Milano e Borse europee soffrono il sell-off tech, St crolla e Piazza Affari perde l'1,5%

Milano e Borse europee soffrono il sell-off tech, St crolla e Piazza Affari perde l'1,5%
Crollo tech scuote Borse

Le vendite sui titoli tecnologici scuotono i mercati globali e spingono al ribasso Piazza Affari, che si allontana dai massimi di seduta. La correzione parte da Wall Street, si trasmette all'Asia e colpisce soprattutto semiconduttori e produttori di memorie, mentre cresce la volatilità sull'azionario.

In evidenza

  • Piazza Affari perde l'1,46% a 52.024 punti trascinata dal sell-off tech globale, con StMicroelectronics in calo dell'8,4% e Prysmian del 4,1%.
  • Il Nasdaq cede oltre il 2,5% e l'S&P 500 oltre l'1,5%, con forti vendite su Micron Technology, Nvidia, Intel, AMD, Qualcomm e debolezza su Alphabet Classe A.
  • Aeffe balza del 25,7% fuori dal listino principale dopo aver ricevuto alcune offerte non vincolanti per l'acquisto dei compendi aziendali e della controllata Pollini.

Correzione del tech e contagio tra mercati

Come riporta Il Sole 24 Ore Radiocor, la pressione sui listini si concentra sul comparto tecnologico dopo il sell-off avviato alla vigilia negli Stati Uniti e poi propagatosi ai mercati asiatici ed europei. Gli analisti di Mps indicano nella correzione del settore Tech il tema dominante della seduta, con impatti particolarmente forti su semiconduttori e produttori di memorie.

Secondo gli esperti, il movimento non mostra un catalyst fondamentale immediato e appare più vicino a una correzione classica legata a un quadro tecnico-tattico sfavorevole, tra posizionamento e sentiment eccessivi. Resta però l'attenzione sui prossimi conti di Micron Technology, che potrebbero influenzare ulteriormente il comparto.

Intanto a Wall Street i realizzi proseguono anche oggi, con il Nasdaq in calo di oltre il 2,5% e l'S&P 500 in flessione di oltre l'1,5%, pur con un recupero parziale dai minimi. Le vendite colpiscono Micron Technology, Intel, Advanced Micro Devices, Qualcomm e Nvidia, mentre Alphabet Classe A continua a indebolirsi dopo i timori legati alle uscite di figure chiave nell'intelligenza artificiale.

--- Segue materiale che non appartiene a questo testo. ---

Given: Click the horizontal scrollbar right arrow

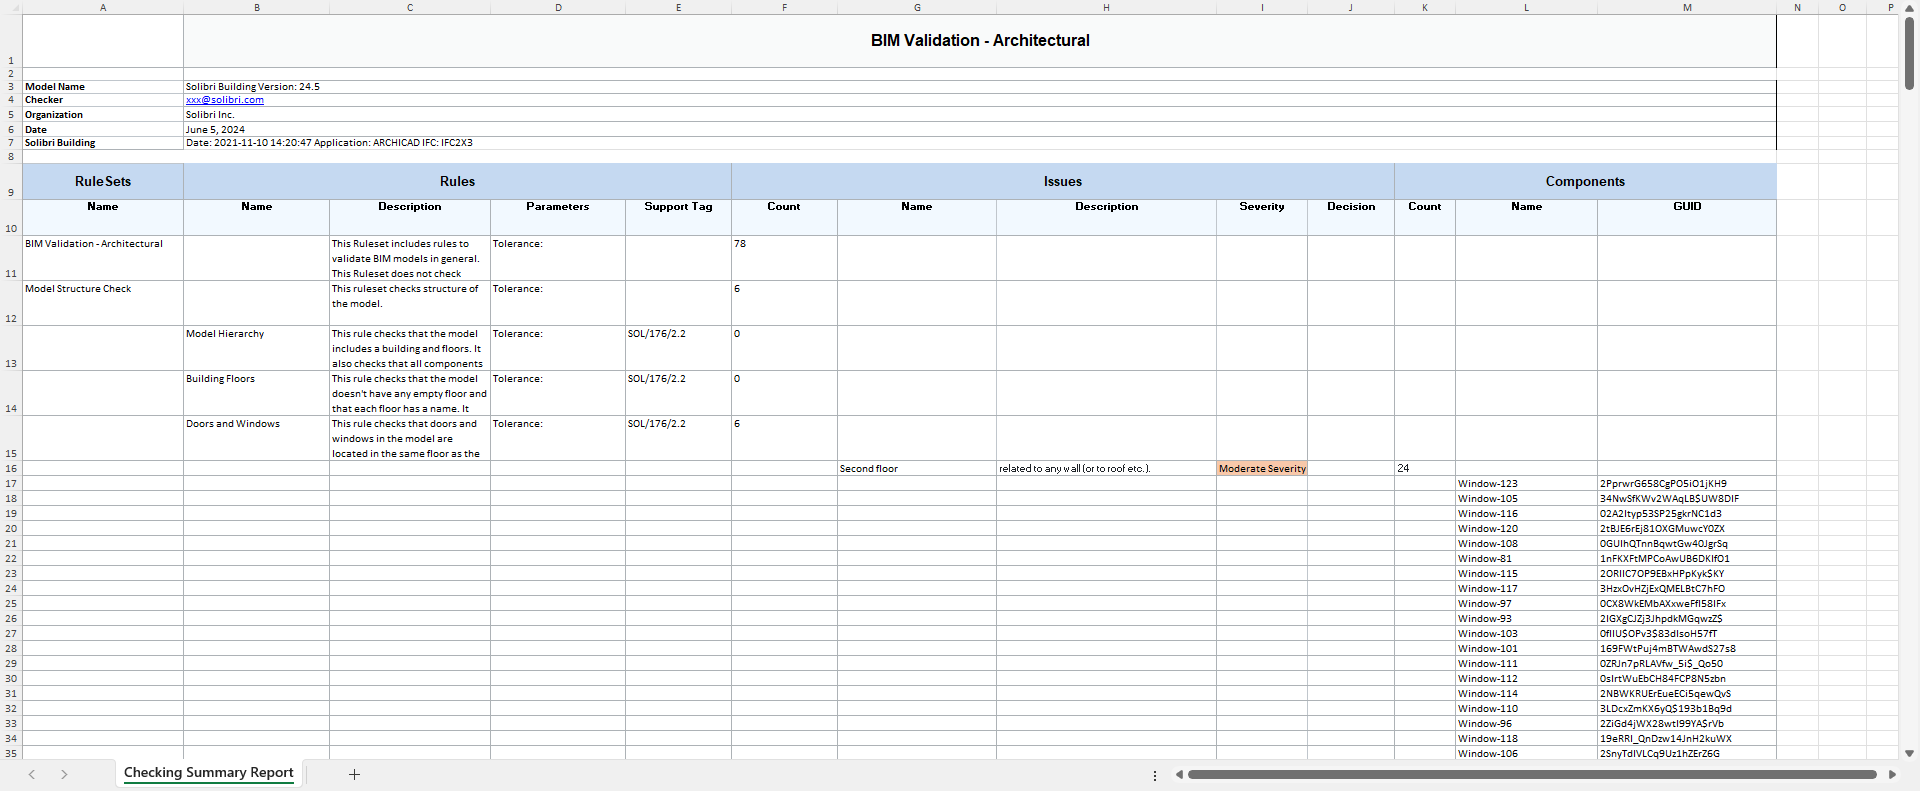Looking at the screenshot, I should [x=1892, y=774].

Impatto su Piazza Affari e titoli sotto pressione

Milano scende dell'1,46% a 52.024 punti, dopo avere toccato un minimo di 51.869 punti, e registra tra i ribassi più pesanti St, in calo dell'8,4%, insieme a Prysmian, giù del 4,1%, entrambe penalizzate dalla fuga dal tech. Tra i peggiori anche Stellantis, che perde il 6,7% dopo i dati sulle immatricolazioni in Europa, mentre Avio cede il 3,5% anche in scia alle performance negative di SpaceX.

Scende anche Italgas, in calo dell'1,4%, dopo la presentazione del piano al 2032 con investimenti per 13 miliardi di euro e la conferma della guidance 2026. I bancari restano osservati speciali: il consiglio di amministrazione di Mps affronta lo scorporo degli asset legati all'aggregazione con Mediobanca e valuta gli sviluppi successivi all'Opas lanciata da Intesa e alla proposta di integrazione promossa da Bpm, mentre l'amministratore delegato di Unicredit, Andrea Orcel, ribadisce che la banca è solo un osservatore del risiko in corso in Italia.

A limitare in parte le perdite del listino milanese contribuiscono Amplifon, Enel, Inwit e Leonardo, quest'ultima in recupero mentre, secondo il Financial Times, si avvicina a presentare all'Unione europea il progetto Bromo per ottenere il via libera alla joint venture sui satelliti con Airbus e Thales. Fuori dal listino principale, Aeffe sale del 25,7% dopo avere ricevuto alcune offerte non vincolanti per l'acquisto dei compendi aziendali della società e della controllata Pollini.

Nella nostra precedente analisi sulla possibile correzione di AMD, abbiamo evidenziato come il titolo resti tra i principali beneficiari del boom dell’IA, ma sia sempre più esposto a prese di profitto dopo il rally. L’attenzione degli investitori era concentrata soprattutto sui risultati trimestrali di Micron, considerati un potenziale catalizzatore capace di influenzare a breve termine l’intero comparto dei semiconduttori.